[Dataset entries]
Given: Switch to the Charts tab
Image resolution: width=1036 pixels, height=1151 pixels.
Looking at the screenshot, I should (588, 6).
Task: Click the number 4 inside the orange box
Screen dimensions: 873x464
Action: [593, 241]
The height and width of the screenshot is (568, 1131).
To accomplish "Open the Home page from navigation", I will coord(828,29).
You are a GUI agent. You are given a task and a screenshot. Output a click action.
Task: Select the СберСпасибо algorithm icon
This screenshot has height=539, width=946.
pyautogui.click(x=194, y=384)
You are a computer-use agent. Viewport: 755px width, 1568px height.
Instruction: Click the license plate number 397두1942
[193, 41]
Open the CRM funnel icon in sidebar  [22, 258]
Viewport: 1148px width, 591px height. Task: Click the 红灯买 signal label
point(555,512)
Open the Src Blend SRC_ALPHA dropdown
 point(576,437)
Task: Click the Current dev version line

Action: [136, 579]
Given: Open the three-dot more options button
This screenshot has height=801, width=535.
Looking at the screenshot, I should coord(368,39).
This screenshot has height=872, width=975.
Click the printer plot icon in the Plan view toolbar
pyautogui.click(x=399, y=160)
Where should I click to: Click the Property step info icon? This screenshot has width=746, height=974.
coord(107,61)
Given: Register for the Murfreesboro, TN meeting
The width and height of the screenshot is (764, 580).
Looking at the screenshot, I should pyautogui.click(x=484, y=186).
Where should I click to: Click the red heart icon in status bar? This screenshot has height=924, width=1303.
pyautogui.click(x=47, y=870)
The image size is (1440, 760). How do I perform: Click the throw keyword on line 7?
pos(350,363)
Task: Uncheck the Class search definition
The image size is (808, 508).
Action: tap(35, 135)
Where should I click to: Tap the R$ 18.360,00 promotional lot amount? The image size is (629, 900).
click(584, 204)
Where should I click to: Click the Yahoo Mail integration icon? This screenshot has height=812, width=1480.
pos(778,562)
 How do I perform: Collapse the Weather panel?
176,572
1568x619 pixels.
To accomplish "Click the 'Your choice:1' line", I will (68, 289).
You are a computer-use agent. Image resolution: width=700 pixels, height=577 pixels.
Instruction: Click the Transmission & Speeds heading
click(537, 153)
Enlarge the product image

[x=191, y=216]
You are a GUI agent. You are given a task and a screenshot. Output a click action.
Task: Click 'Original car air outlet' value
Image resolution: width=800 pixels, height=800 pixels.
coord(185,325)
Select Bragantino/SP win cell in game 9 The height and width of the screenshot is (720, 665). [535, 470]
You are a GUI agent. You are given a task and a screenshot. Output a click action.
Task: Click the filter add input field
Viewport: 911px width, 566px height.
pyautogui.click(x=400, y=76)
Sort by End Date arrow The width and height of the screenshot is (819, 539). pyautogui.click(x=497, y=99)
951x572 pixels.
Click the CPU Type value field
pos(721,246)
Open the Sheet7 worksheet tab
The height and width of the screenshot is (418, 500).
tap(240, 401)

▶ _Work instruction_
Reproduce the lines from the one containing "Select Bragantino/SP win" to the end of the entries, keeping both ends and adding nothing.

▶ _Written answer_
Select Bragantino/SP win cell in game 9 The height and width of the screenshot is (720, 665). [535, 470]
You are a GUI agent. You are given a task and a screenshot. Output a click action.
Task: Click the filter add input field
Viewport: 911px width, 566px height.
pyautogui.click(x=400, y=76)
Sort by End Date arrow The width and height of the screenshot is (819, 539). pyautogui.click(x=497, y=99)
951x572 pixels.
Click the CPU Type value field
pos(721,246)
Open the Sheet7 worksheet tab
The height and width of the screenshot is (418, 500).
tap(240, 401)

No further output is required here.